Open Mic: Is There A Fix To NCAA and Amateur Players?

Mick MillerAnalyst IMay 14, 2008

No clue.

A simple man like myself can offer simple answers, that is all. On the surface, and with a certainty that there is much below as well, I can see two solutions (or a combination thereof) to the problem of athletes and those around them violating the rules pertaining to gifts and money.

However, what the issue brings about is more questions than answers.

Solution 1. Any proven violation of NCAA rules pertaining to amateur athletes and improper payments and/or benefits results in at least a year (possibly more) suspension from playing in the NCAA or NBA.

Solution 2. Pay the players.

The hardship rule, allowing players to come straight out of high school into the pros, isn't what it used to be.

The NBA has a one year rule, more aptly coined as the "one-and-done" clause, and the NFL requires a player to be three years removed from their graduating high school class before becoming eligible for the draft. Those athletes and their families who truly suffer hardship have no choice but to abide by these rules.

Should there be more information or investigation into proving hardship and allowing those who qualify in? Does the "one-and-done" really help college basketball? 

The hardship rule when it pertains to the NFL is a little different, due to the physical nature of the game of football. As we know, a player fresh out of high school is more than likely to be physically overpowered by the pro-caliber player.

With basketball being less than a "contact" sport and a proven track record (although the rate of success may be questioned) of players making the jump (LeBron James, Tracy McGrady, Kevin Garnett, etc), the issue remains very cloudy at best.

Money. We all know it's about the money, whether hardship exists or not.

The lure of millions and fame call high school players and cause some to become impatient. With agents and representatives whispering to them with promises of riches in return for their promises of signing with them, players like O.J. Mayo are subject to enormous temptation.

Do they all succumb? Of course not. It is really amazing to me that there aren't more reports of illegal benefits, gifts, and money being offered and accepted in the amateur ranks—which either means it isn't as prominent as we think, or there are those who are much more good at hiding it than others.
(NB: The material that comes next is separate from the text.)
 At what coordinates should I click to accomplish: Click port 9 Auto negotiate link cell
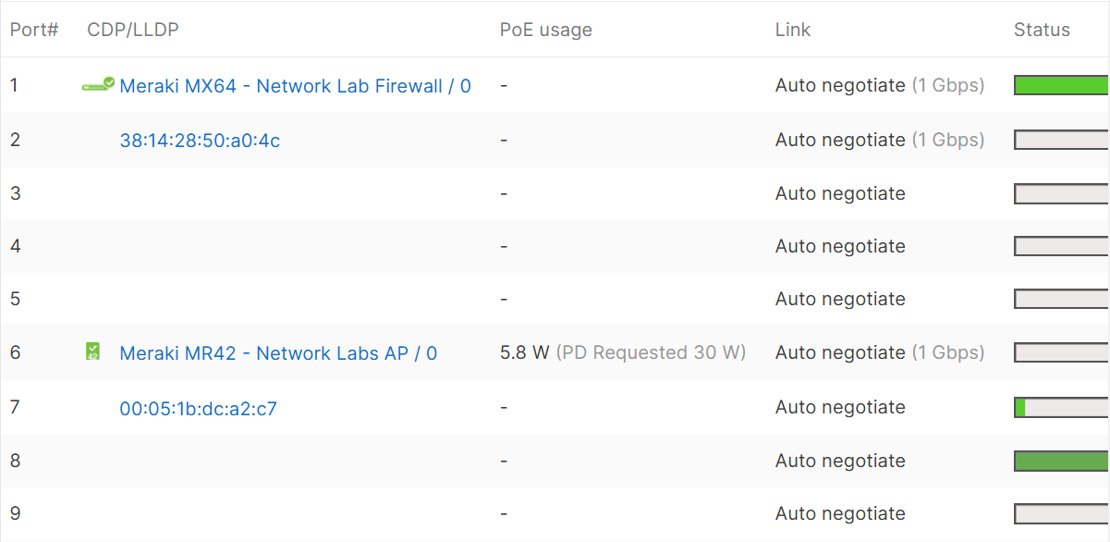(840, 513)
It isn't a secret that universities make millions off their sports programs, and without the players, the point is moot.

Basketball players who would normally forgo college for the NBA but are subjected to the one year rule aren't really students for the most part. I am sure there will be those who do value a college degree and would like to put forth the classroom effort to garner the credits they can retain until they decide to resume their education after cashing in playing pro.

But those who don't, and I believe it is the majority of that group, will probably rarely attend a class if at all. College is a stopover, nothing more.
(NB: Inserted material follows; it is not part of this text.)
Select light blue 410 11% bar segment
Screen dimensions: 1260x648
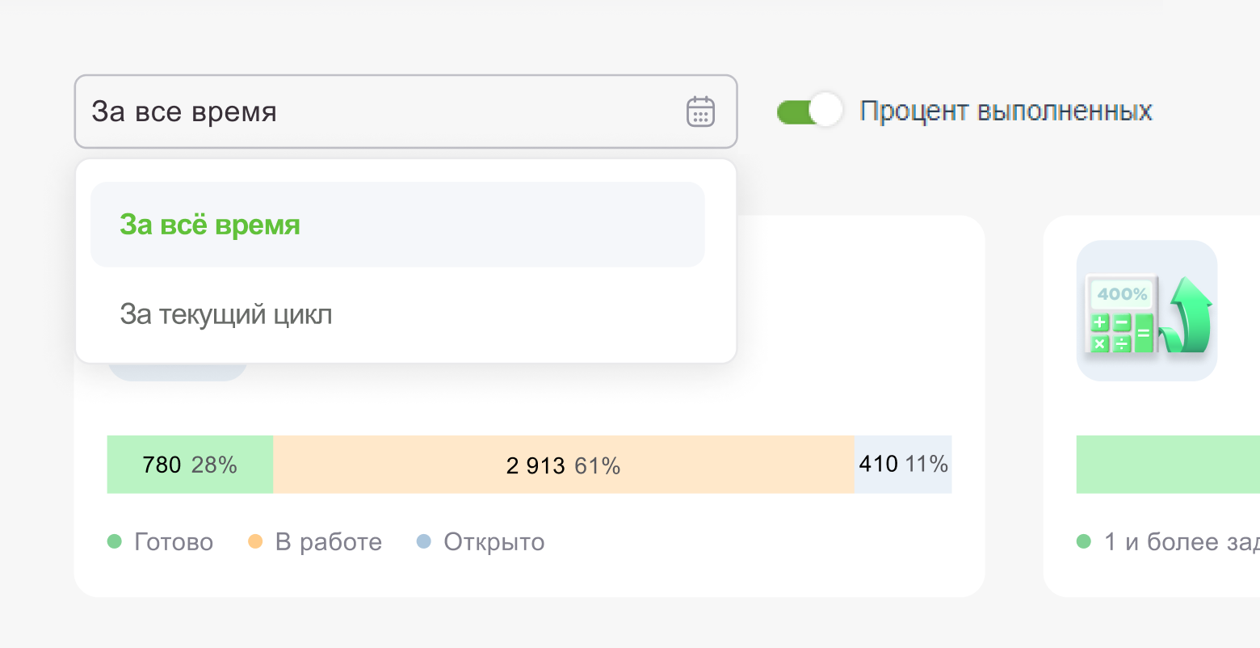pos(903,465)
My first solution is more of a pipe dream and would never happen. So that leaves us with paying players.

You may find that absurd as well. It is strange to say, although the idea has been out there forever.

From a first look, you would think it would curb the violations of players taking gifts and money when they know they have something coming from the college of their choice and their status can remain intact. The universities can protect themselves from sanctions from the mighty NCAA, which keep them in good standing and scandal-free.

As I said, I am sure there is much that would have to go into plans such as these, facts and issues I could not fathom. But it makes sense in many ways.

Just as coaches cannot go home with players, college or pro, neither can universities. Players align themselves with "mentors" that schools and agents feel they also have to recruit to get close to their desired targets. Universities are subject to possible "death sentences" if violations are serious enough.

Would paying players solve the problem? I doubt it, there is always someone looking for a shortcut.

And what of non-athletes, who are shelling out record amounts of tuition and repaying massive student loans? Because they don't excel at sports, they have to pay instead of being paid? What happens to the financial structure of a school or all schools if some students pay and some are paid?

Have I even made any sense? Its a complicated subject, and each and every time there is alleged misconduct by a player, these questions arise and possible solutions are bandied about and debated.

There are only a couple ways to go and that's either feed and keep, or seek and destroy. Either pay the players or they pay with their athletic futures in some capacity.